Hilirisasi Nikel Hijau Dorong Pertambangan Berkelanjutan

Berita1722 Views

BERITAJABAR.ID, Jakarta – Menteri Energi dan Sumber Daya Mineral (ESDM), Bahlil Lahadalia, menegaskan bahwa pemerintah akan terus mendorong hilirisasi nikel dengan pendekatan hijau guna mendukung pertambangan berkelanjutan yang ramah lingkungan dan mematuhi standar internasional.

“Kami ke depan akan mendorong hilirisasi dengan baik, hilirisasi yang benar-benar hijau, yang bisa diterima di luar negeri,” ujarnya.

Pernyataan ini menanggapi usulan moratorium izin penambangan dan smelter nikel baru yang disampaikan oleh Direktur Eksekutif Center of Economic and Law Studies (CELIOS), Bhima Yudhistira, menyusul kelebihan pasokan nikel di pasar global.

Bahlil menyambut baik masukan tersebut, namun menekankan bahwa keputusan akhir tetap ada di tangan pemerintah dengan mempertimbangkan arah hilirisasi berkelanjutan.

Saran seperti tadi silakan saja, tapi nanti kami dari pemerintah yang akan memutuskan, ucap Bahlil.

Kementerian ESDM telah menyusun strategi pengelolaan harga mineral dan batu bara (minerba), termasuk penyesuaian produksi, penetapan harga patokan, serta pengawasan terhadap praktik penambangan.
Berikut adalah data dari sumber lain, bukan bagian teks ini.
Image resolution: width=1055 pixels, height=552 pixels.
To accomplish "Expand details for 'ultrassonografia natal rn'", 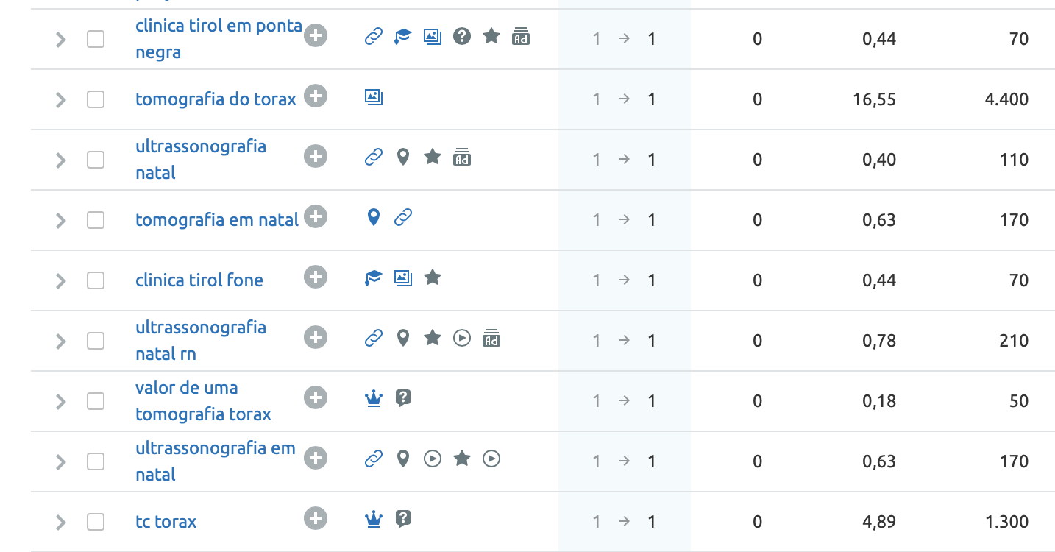I will click(61, 341).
Di sisi lain, semangat hilirisasi hijau juga tercermin dalam Peta Jalan Dekarbonisasi Industri Nikel Nasional yang disusun Kementerian Perencanaan Pembangunan Nasional/Bappenas.
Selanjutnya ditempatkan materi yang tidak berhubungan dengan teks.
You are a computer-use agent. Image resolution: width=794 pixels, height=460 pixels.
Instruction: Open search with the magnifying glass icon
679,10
Deputi Bidang Pangan, Sumber Daya Alam, dan Lingkungan Hidup Bappenas, Leonardo AAT Sambodo, mengatakan Indonesia menargetkan penurunan emisi dari industri nikel hingga 81 persen pada tahun 2045.

“Sebagai produsen 60 persen nikel dunia, Indonesia mempunyai tanggung jawab besar untuk mendorong industri nikel yang rendah emisi dan berdaya saing tinggi. Ini menjadi bagian dari strategi menuju Net Zero Emissions sebelum tahun 2060,” ujar Leonardo.

Peta jalan ini telah melibatkan lebih dari 30 perusahaan tambang dan smelter nikel di Sulawesi dan Maluku Utara, serta 15 kementerian/lembaga dan pelajar. Empat strategi utama yang digunakan meliputi efisiensi energi dan material, penggantian bahan bakar, material substitusi, serta penggunaan listrik rendah karbon—yang dinilai sebagai prioritas karena sumber emisi terbesar berasal dari PLTU captive.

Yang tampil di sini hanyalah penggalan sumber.